Commit 21ba002
feat(robomme): subgoal, episode video, H100 lavapipe fallback (#83)
* feat(robomme): expose per-step subgoal text from env info dict
Adds opt-in `send_subgoal` (default False) and `subgoal_mode` ("grounded"
or "simple", default "grounded") so models that condition on subgoal text
during training can receive it at eval. Pulled directly from
`info['grounded_subgoal_online']` / `info['simple_subgoal_online']`,
which `DemonstrationWrapper` always populates upstream. Grounded falls
back to simple when the placeholder isn't filled yet.
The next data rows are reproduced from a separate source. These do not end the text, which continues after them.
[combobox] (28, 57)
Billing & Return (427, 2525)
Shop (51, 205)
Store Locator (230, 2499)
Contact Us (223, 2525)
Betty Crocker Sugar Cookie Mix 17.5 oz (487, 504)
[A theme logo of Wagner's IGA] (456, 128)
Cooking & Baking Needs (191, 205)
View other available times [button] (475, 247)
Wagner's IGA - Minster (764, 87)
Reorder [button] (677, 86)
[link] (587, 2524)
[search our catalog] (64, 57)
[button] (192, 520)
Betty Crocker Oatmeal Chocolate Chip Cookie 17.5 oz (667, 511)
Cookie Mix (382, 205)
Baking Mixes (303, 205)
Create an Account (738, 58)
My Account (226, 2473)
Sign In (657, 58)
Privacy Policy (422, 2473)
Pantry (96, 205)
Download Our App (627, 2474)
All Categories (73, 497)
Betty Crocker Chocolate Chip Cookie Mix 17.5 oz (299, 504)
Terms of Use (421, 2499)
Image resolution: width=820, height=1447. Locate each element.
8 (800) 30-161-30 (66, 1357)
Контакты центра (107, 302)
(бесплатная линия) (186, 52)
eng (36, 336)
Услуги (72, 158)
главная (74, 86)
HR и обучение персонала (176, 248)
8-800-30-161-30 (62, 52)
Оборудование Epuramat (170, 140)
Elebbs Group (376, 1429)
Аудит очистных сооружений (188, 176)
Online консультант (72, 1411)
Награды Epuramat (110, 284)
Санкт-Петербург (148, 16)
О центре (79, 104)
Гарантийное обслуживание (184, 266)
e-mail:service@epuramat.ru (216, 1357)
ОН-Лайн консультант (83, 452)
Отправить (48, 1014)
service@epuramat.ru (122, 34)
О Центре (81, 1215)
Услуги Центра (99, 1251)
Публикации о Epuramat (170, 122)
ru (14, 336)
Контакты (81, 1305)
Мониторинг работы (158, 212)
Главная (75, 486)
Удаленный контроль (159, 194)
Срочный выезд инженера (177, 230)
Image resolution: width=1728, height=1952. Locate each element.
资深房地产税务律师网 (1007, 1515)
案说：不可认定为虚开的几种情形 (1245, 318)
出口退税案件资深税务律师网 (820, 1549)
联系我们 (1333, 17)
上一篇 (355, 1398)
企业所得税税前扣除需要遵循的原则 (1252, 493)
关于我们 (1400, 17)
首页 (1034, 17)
Co-Authored-By: Claude Opus 4.7 (1M context) <noreply@anthropic.com>
* fix(robomme): switch SAPIEN to lavapipe Vulkan to avoid H100 hang
`mani_skill ... _setup_scene()` calls `sapien.render.RenderSystem("cuda:0")`,
which hangs on H100/A100 hosts running this build of mani_skill+sapien
against the NVIDIA Vulkan driver — observed as 100% GPU util with no
progress past env init. Direct probe inside the docker image confirmed
the hang is at scene init, before any benchmark code runs.
Restore the workaround used in the prior harness: when a lavapipe ICD
is present in the container (`/opt/lavapipe/...` or
`/usr/share/vulkan/icd.d/lvp_icd.x86_64.json`, which mesa-vulkan-drivers
provides), switch `VK_ICD_FILENAMES` to it, drop the `device` arg from
`RenderSystem`, and force mani_skill's render backend to `sapien_cpu`.
On hosts without lavapipe the function is a no-op.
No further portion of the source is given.